» **YOUR OBJECTIVE**
Can you write out everything from the start of the listing down through the line containing "Select the text", both ends included, with each line reproduced exactly?

» **EXERCISE INPUT**
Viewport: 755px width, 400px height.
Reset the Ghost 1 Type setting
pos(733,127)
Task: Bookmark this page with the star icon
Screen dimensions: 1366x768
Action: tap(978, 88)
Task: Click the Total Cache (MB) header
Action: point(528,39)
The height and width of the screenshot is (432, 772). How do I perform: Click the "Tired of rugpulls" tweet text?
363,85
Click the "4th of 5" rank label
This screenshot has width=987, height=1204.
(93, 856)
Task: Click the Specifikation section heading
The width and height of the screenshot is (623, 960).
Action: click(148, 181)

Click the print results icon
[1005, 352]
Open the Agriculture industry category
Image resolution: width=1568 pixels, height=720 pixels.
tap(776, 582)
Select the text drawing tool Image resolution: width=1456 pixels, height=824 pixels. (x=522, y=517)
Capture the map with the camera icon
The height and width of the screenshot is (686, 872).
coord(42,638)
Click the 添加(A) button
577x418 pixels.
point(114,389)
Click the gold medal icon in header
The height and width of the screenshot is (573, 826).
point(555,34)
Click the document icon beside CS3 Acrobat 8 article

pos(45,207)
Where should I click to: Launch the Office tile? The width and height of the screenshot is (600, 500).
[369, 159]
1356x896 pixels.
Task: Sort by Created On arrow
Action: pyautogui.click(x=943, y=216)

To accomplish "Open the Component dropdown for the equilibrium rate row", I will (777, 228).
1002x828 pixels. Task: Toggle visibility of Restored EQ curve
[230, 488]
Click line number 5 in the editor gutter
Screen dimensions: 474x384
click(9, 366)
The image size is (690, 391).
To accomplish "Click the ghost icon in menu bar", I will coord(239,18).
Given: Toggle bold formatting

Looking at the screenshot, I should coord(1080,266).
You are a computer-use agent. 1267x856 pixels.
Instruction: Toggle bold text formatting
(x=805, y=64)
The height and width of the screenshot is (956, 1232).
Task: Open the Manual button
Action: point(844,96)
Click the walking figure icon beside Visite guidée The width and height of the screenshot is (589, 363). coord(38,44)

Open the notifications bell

» **EXERCISE RESPONSE**
Viewport: 755px width, 400px height.
Reset the Ghost 1 Type setting
pos(733,127)
Task: Bookmark this page with the star icon
Screen dimensions: 1366x768
Action: tap(978, 88)
Task: Click the Total Cache (MB) header
Action: point(528,39)
The height and width of the screenshot is (432, 772). How do I perform: Click the "Tired of rugpulls" tweet text?
363,85
Click the "4th of 5" rank label
This screenshot has width=987, height=1204.
(93, 856)
Task: Click the Specifikation section heading
The width and height of the screenshot is (623, 960).
Action: click(148, 181)

Click the print results icon
[1005, 352]
Open the Agriculture industry category
Image resolution: width=1568 pixels, height=720 pixels.
tap(776, 582)
Select the text drawing tool Image resolution: width=1456 pixels, height=824 pixels. (x=522, y=517)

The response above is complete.